» **What you will do**
(A) In the passage on language and speech functions, reproduce the wording from "The use of language" to "form or construction.".
(B) According to the passage on language and speech functions, which three functions did Karl Buhler single out as manifested in any speech event?
(C) Pick up the passage on language and speech functions after its last sentence and carry it on.

» **Page excerpt**
==*==
SPEECH FUNCTIONS AND TRANSLATION

3.

LANGUAGE AND SPEECH FUNCTIONS

 

Pragmatics studies language in use. Following Saussure, language in use is speech (cf. langue and parole). Large stretches of speech are called discourse.

The use of language is associated with language functions. By function linguists mean the role and purpose of the language. Sometimes the term function is understood in a more narrow way. In this sense, the term determines a role of a language element in syntax (the function of the subject, predicate, or object) and in morphology (the function of a form, the function of the suffix, etc.). Correspondingly, the term function refers to an element position in a construction or the meaning of a form or construction.

Two language functions are most widely recognized communicative and cognitive (formulating thoughts), though there have been many attempts to establish more detailed classifications of language functions. The Austrian psychologist and linguist Karl Buhler singled out three language functions manifested in any speech event: expressive function (relating with the text producer), appealing function (focusing on the receptor), and referential (representation) function (representing objects and phenomena, i.e. the subject matter). Yuri Stepanov also based his language functions on the semiotic principle. He designated the nominative, syntactic, and pragmatic functions as universal properties of the language corresponding to the three aspects of semiotics semantics, syntax, and pragmatics.
==*==
» **Raw data**
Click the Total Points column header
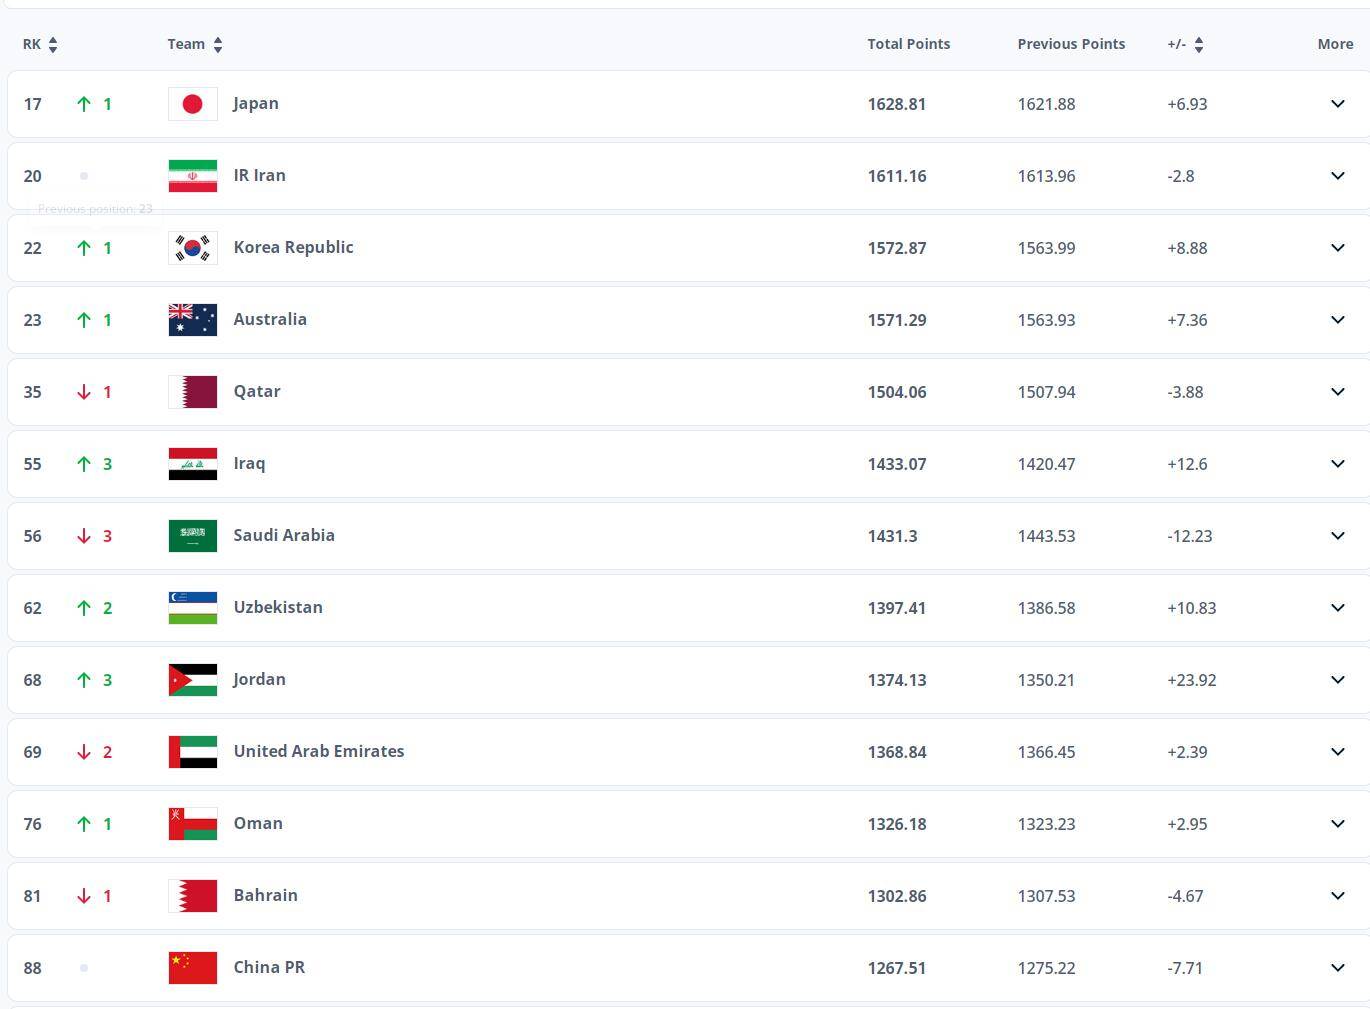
==*==
» **Answers for the exercise**
(A)
The use of language is associated with language functions. By function linguists mean the role and purpose of the language. Sometimes the term function is understood in a more narrow way. In this sense, the term determines a role of a language element in syntax (the function of the subject, predicate, or object) and in morphology (the function of a form, the function of the suffix, etc.). Correspondingly, the term function refers to an element position in a construction or the meaning of a form or construction.

(B) The expressive function, the appealing function, and the referential (representation) function.

(C)
The question of differentiating between language functions and speech functions has so far been disputable. Some linguists do not discriminate language functions from speech functions. Others stress the difference between them. While language functions are universal and constant, speech functions are typical of a certain speech event; they are temporary, characterized by definite language elements. Language functions are realized through speech.

The most recognizable classification of speech functions belongs to Roman Jakobson. He distinguished six functions: referential (informative), expressive (emotive), conative (voluntative), phatic (creating and maintaining social contact), metalingual (describing language), and poetic (aesthetic).

Following M.A.K. Halliday, translation theorists added one more function to the list interpersonal function, which implies the speakers intervention in the use of language and the expression of attitude.

Obviously, each discourse has more than one speech functions. As a matter of fact, it combines a number of functions but one of them is always predominant.

 

INTERPERSONAL FUNCTION AND MODALITY IN TRANSLATION.

 

Interpersonal function as the expression of attitude is actualized through the category of modality, which is an obligatory feature of any utterance. The term modality determines a wide range of the speakers attitude toward reality and the content of the utterance. Modality includes utterance oppositions on the basis of whether they assert or deny, whether they denote real, hypothetical or unreal information, whether the speaker is sure or hesitant, whether s/he finds the information necessary, advisable, etc.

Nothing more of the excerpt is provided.